A young sports reporter struggles with ethics and the seductive power of fame in a new film co-starring Josh Hartnett and Samuel L. Jackson. Inspired by a true story, the sentimental drama is directed by Rod Lurie, a critic-turned-filmmaker whose work includes the politically-themed 2000 hit The Contender and the TV series Commander in Chief. Alan Silverman has a look at Resurrecting The Champ.

Erik Kernan covers local sports for a Denver, Colorado newspaper. He turns out a lot of stories and always makes his deadlines; but fails to impress his brutally honest (if somewhat heavy-handed) editor.

Erik's late father was a legendary sportscaster and, like so many who follow in a parents' footsteps, the young reporter is determined to establish his own reputation ... and he is desperate to win the admiration of his own young son. He gets that opportunity after a chance encounter with a homeless man, whom Erik saves from a beating by local college kids.

A former contender now living on the streets sounds to Erik like the perfect story for him to break through to the big time - not on the sports page, but for the paper's more prestigious Sunday magazine.

It becomes the magazine's cover story and Erik becomes the star he dreamed of being; but reality brings him crashing down when, it turns out, his facts are wrong and 'The Champ' is not who he claims to be.

Josh Hartnett plays the ambitious young journalist.
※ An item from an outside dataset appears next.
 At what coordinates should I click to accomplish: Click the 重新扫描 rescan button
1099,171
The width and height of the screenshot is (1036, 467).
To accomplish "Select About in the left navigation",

He should have found these things and it was shoddy journalism; but I think that was the point of the piece," Hartnett says. "He has a lot of talent but he hasn't learned how to 'man up' and take responsibility for his own actions. It parallels his relationship with his son and his wife. He is much more likely to take the easy way out: try to act impressive and not necessarily be impressive."

Samuel L. Jackson co-stars as 'The Champ,' whose true history, once revealed, causes the reporter to examine his own motives; but Jackson says to his character the truth is not so inconvenient.

"In this world that he lives in he has be 'Champ' for so long that he is something of a celebrity. He is still 'Champ.' He does not have a lot of real problems," says Jackson. "He is not bitter about where he has been or how he got there or what happened. He understands what all that is and his place in the world. This place in the world just doesn't happen to be his. It happens to be somebody else's.

Director and co-writer Rod Lurie says the issue of journalistic ethics may frame the story, but it is the fathers-and-sons angle that he identifies with most closely. He has a teenage son and Lurie's own father is renowned political cartoonist and journalist Ranan Lurie.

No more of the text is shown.